(Collected data)
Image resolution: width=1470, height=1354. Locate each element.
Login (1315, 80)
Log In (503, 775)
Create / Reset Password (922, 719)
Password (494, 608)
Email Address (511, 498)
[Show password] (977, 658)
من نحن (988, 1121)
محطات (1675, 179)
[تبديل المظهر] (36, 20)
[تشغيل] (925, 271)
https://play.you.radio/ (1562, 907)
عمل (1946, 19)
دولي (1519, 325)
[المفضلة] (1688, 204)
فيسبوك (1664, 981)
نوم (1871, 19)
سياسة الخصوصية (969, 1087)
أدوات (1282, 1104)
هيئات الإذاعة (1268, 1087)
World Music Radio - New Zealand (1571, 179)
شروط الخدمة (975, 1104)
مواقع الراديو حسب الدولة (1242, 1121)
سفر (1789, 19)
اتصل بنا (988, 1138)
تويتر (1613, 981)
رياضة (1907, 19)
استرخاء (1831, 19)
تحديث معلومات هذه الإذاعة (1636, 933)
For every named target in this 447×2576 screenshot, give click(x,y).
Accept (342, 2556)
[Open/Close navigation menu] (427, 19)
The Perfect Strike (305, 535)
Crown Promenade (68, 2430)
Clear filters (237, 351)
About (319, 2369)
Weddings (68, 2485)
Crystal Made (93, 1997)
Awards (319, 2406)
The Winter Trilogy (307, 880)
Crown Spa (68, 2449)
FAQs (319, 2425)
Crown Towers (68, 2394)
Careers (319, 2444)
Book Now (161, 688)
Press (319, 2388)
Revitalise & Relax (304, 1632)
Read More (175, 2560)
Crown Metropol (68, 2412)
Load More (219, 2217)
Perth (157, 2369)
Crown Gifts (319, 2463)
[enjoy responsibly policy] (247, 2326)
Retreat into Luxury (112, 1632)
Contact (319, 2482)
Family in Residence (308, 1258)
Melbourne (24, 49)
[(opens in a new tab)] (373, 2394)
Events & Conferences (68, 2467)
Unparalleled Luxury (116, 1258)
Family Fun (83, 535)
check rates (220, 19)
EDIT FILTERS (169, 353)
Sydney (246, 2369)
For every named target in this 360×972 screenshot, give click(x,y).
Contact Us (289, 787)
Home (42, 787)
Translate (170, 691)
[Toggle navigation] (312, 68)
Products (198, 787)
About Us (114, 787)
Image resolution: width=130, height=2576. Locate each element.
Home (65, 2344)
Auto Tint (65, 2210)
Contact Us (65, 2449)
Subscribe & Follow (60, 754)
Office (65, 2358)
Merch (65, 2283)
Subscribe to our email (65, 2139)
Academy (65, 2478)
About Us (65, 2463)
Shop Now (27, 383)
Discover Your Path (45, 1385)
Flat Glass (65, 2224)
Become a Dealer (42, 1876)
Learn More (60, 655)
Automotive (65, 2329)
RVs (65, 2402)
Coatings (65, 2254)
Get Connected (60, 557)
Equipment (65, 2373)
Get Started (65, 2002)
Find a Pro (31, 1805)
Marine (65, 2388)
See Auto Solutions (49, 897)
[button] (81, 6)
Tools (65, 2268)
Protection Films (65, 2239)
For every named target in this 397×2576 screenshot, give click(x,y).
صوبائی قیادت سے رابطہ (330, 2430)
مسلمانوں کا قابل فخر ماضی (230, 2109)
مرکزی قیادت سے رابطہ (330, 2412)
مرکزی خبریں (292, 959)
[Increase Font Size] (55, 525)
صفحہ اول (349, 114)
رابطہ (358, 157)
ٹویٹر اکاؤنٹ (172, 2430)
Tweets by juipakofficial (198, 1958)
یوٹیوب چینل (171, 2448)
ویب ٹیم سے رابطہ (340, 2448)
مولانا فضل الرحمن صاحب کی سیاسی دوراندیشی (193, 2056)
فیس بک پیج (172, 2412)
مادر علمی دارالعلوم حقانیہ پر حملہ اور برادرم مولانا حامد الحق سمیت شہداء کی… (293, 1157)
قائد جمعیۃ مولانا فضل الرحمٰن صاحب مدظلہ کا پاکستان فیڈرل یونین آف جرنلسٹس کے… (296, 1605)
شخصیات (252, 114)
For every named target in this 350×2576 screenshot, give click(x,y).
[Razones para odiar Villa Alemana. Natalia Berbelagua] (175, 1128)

◆ Exercise aim
Each line, starting with the one containing "For every named target in this 397×2576" and ending with the last line of the records above, should be reproduced exactly.

◆ Response
For every named target in this 397×2576 screenshot, give click(x,y).
صوبائی قیادت سے رابطہ (330, 2430)
مسلمانوں کا قابل فخر ماضی (230, 2109)
مرکزی قیادت سے رابطہ (330, 2412)
مرکزی خبریں (292, 959)
[Increase Font Size] (55, 525)
صفحہ اول (349, 114)
رابطہ (358, 157)
ٹویٹر اکاؤنٹ (172, 2430)
Tweets by juipakofficial (198, 1958)
یوٹیوب چینل (171, 2448)
ویب ٹیم سے رابطہ (340, 2448)
مولانا فضل الرحمن صاحب کی سیاسی دوراندیشی (193, 2056)
فیس بک پیج (172, 2412)
مادر علمی دارالعلوم حقانیہ پر حملہ اور برادرم مولانا حامد الحق سمیت شہداء کی… (293, 1157)
قائد جمعیۃ مولانا فضل الرحمٰن صاحب مدظلہ کا پاکستان فیڈرل یونین آف جرنلسٹس کے… (296, 1605)
شخصیات (252, 114)
For every named target in this 350×2576 screenshot, give click(x,y).
[Razones para odiar Villa Alemana. Natalia Berbelagua] (175, 1128)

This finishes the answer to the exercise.